══ Source records

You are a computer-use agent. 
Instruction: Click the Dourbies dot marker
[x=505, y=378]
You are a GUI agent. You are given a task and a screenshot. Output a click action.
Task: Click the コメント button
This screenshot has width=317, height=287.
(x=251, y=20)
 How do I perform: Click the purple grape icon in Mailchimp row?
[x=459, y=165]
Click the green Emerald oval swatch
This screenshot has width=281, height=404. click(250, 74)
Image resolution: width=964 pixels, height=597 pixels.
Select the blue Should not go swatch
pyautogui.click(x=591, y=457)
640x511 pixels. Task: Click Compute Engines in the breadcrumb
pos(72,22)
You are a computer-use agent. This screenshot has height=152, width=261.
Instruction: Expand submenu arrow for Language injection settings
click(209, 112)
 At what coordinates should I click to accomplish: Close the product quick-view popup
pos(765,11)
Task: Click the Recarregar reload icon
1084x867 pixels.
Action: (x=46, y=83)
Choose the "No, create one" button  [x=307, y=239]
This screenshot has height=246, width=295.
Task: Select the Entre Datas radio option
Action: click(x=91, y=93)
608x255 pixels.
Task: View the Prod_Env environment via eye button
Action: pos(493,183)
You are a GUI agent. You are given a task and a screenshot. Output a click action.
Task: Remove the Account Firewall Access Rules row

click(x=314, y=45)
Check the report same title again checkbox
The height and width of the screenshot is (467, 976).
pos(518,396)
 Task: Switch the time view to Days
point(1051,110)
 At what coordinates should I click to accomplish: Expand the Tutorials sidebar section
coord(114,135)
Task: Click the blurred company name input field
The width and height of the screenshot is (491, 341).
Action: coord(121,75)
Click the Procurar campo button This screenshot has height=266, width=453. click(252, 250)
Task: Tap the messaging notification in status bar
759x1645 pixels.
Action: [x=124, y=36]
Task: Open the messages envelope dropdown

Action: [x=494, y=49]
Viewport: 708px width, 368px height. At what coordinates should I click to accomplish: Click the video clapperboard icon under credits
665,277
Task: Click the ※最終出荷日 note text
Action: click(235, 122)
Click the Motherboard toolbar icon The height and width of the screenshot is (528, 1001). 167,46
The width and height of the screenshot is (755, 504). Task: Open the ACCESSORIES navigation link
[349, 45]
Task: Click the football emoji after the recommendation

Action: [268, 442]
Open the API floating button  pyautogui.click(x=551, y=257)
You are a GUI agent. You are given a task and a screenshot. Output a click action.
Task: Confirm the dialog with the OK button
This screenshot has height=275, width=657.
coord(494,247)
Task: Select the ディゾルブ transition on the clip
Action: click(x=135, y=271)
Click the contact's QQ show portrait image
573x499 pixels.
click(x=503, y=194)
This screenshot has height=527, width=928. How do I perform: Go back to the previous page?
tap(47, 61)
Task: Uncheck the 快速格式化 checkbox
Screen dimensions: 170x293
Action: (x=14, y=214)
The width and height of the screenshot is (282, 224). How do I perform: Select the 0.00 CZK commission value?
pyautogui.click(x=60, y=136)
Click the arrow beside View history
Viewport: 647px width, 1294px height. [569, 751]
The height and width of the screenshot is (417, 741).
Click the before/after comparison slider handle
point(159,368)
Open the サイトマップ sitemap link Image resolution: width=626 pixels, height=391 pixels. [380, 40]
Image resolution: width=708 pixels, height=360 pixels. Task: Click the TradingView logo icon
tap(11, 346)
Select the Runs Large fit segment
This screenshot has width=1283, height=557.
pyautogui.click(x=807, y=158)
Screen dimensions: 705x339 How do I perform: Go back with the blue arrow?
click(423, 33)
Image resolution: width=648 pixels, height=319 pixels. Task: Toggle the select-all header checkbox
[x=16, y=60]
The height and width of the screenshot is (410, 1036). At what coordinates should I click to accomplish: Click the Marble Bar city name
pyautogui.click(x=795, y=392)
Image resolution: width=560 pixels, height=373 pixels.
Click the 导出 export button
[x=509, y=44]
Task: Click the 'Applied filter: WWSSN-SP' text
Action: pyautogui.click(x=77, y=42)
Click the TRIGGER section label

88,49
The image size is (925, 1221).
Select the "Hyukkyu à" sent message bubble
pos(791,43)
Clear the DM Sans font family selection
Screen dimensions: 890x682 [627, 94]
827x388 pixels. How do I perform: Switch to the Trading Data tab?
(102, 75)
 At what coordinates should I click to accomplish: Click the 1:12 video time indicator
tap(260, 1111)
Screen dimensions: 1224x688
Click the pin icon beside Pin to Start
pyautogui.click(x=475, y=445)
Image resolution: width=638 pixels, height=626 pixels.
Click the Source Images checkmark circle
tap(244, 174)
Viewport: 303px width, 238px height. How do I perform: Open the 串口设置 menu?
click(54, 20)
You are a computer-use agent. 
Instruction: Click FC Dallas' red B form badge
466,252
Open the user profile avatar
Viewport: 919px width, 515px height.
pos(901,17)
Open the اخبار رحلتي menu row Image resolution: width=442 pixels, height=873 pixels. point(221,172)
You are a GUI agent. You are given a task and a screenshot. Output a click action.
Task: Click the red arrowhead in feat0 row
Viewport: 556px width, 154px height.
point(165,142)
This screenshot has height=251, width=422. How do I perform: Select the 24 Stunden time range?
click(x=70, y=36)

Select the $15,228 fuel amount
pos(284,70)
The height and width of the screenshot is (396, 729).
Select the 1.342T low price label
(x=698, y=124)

════

> To do: Reproduce each record exactly as it appears.

> Answer for the task:
You are a computer-use agent. 
Instruction: Click the Dourbies dot marker
[x=505, y=378]
You are a GUI agent. You are given a task and a screenshot. Output a click action.
Task: Click the コメント button
This screenshot has width=317, height=287.
(x=251, y=20)
 How do I perform: Click the purple grape icon in Mailchimp row?
[x=459, y=165]
Click the green Emerald oval swatch
This screenshot has width=281, height=404. click(250, 74)
Image resolution: width=964 pixels, height=597 pixels.
Select the blue Should not go swatch
pyautogui.click(x=591, y=457)
640x511 pixels. Task: Click Compute Engines in the breadcrumb
pos(72,22)
You are a computer-use agent. This screenshot has height=152, width=261.
Instruction: Expand submenu arrow for Language injection settings
click(209, 112)
 At what coordinates should I click to accomplish: Close the product quick-view popup
pos(765,11)
Task: Click the Recarregar reload icon
1084x867 pixels.
Action: (x=46, y=83)
Choose the "No, create one" button  [x=307, y=239]
This screenshot has height=246, width=295.
Task: Select the Entre Datas radio option
Action: click(x=91, y=93)
608x255 pixels.
Task: View the Prod_Env environment via eye button
Action: pos(493,183)
You are a GUI agent. You are given a task and a screenshot. Output a click action.
Task: Remove the Account Firewall Access Rules row

click(x=314, y=45)
Check the report same title again checkbox
The height and width of the screenshot is (467, 976).
pos(518,396)
 Task: Switch the time view to Days
point(1051,110)
 At what coordinates should I click to accomplish: Expand the Tutorials sidebar section
coord(114,135)
Task: Click the blurred company name input field
The width and height of the screenshot is (491, 341).
Action: coord(121,75)
Click the Procurar campo button This screenshot has height=266, width=453. click(252, 250)
Task: Tap the messaging notification in status bar
759x1645 pixels.
Action: [x=124, y=36]
Task: Open the messages envelope dropdown

Action: [x=494, y=49]
Viewport: 708px width, 368px height. At what coordinates should I click to accomplish: Click the video clapperboard icon under credits
665,277
Task: Click the ※最終出荷日 note text
Action: click(235, 122)
Click the Motherboard toolbar icon The height and width of the screenshot is (528, 1001). 167,46
The width and height of the screenshot is (755, 504). Task: Open the ACCESSORIES navigation link
[349, 45]
Task: Click the football emoji after the recommendation

Action: [268, 442]
Open the API floating button  pyautogui.click(x=551, y=257)
You are a GUI agent. You are given a task and a screenshot. Output a click action.
Task: Confirm the dialog with the OK button
This screenshot has height=275, width=657.
coord(494,247)
Task: Select the ディゾルブ transition on the clip
Action: click(x=135, y=271)
Click the contact's QQ show portrait image
573x499 pixels.
click(x=503, y=194)
This screenshot has height=527, width=928. How do I perform: Go back to the previous page?
tap(47, 61)
Task: Uncheck the 快速格式化 checkbox
Screen dimensions: 170x293
Action: (x=14, y=214)
The width and height of the screenshot is (282, 224). How do I perform: Select the 0.00 CZK commission value?
pyautogui.click(x=60, y=136)
Click the arrow beside View history
Viewport: 647px width, 1294px height. [569, 751]
The height and width of the screenshot is (417, 741).
Click the before/after comparison slider handle
point(159,368)
Open the サイトマップ sitemap link Image resolution: width=626 pixels, height=391 pixels. [380, 40]
Image resolution: width=708 pixels, height=360 pixels. Task: Click the TradingView logo icon
tap(11, 346)
Select the Runs Large fit segment
This screenshot has width=1283, height=557.
pyautogui.click(x=807, y=158)
Screen dimensions: 705x339 How do I perform: Go back with the blue arrow?
click(423, 33)
Image resolution: width=648 pixels, height=319 pixels. Task: Toggle the select-all header checkbox
[x=16, y=60]
The height and width of the screenshot is (410, 1036). At what coordinates should I click to accomplish: Click the Marble Bar city name
pyautogui.click(x=795, y=392)
Image resolution: width=560 pixels, height=373 pixels.
Click the 导出 export button
[x=509, y=44]
Task: Click the 'Applied filter: WWSSN-SP' text
Action: pyautogui.click(x=77, y=42)
Click the TRIGGER section label

88,49
The image size is (925, 1221).
Select the "Hyukkyu à" sent message bubble
pos(791,43)
Clear the DM Sans font family selection
Screen dimensions: 890x682 [627, 94]
827x388 pixels. How do I perform: Switch to the Trading Data tab?
(102, 75)
 At what coordinates should I click to accomplish: Click the 1:12 video time indicator
tap(260, 1111)
Screen dimensions: 1224x688
Click the pin icon beside Pin to Start
pyautogui.click(x=475, y=445)
Image resolution: width=638 pixels, height=626 pixels.
Click the Source Images checkmark circle
tap(244, 174)
Viewport: 303px width, 238px height. How do I perform: Open the 串口设置 menu?
click(54, 20)
You are a computer-use agent. 
Instruction: Click FC Dallas' red B form badge
466,252
Open the user profile avatar
Viewport: 919px width, 515px height.
pos(901,17)
Open the اخبار رحلتي menu row Image resolution: width=442 pixels, height=873 pixels. point(221,172)
You are a GUI agent. You are given a task and a screenshot. Output a click action.
Task: Click the red arrowhead in feat0 row
Viewport: 556px width, 154px height.
point(165,142)
This screenshot has height=251, width=422. How do I perform: Select the 24 Stunden time range?
click(x=70, y=36)

Select the $15,228 fuel amount
pos(284,70)
The height and width of the screenshot is (396, 729).
Select the 1.342T low price label
(x=698, y=124)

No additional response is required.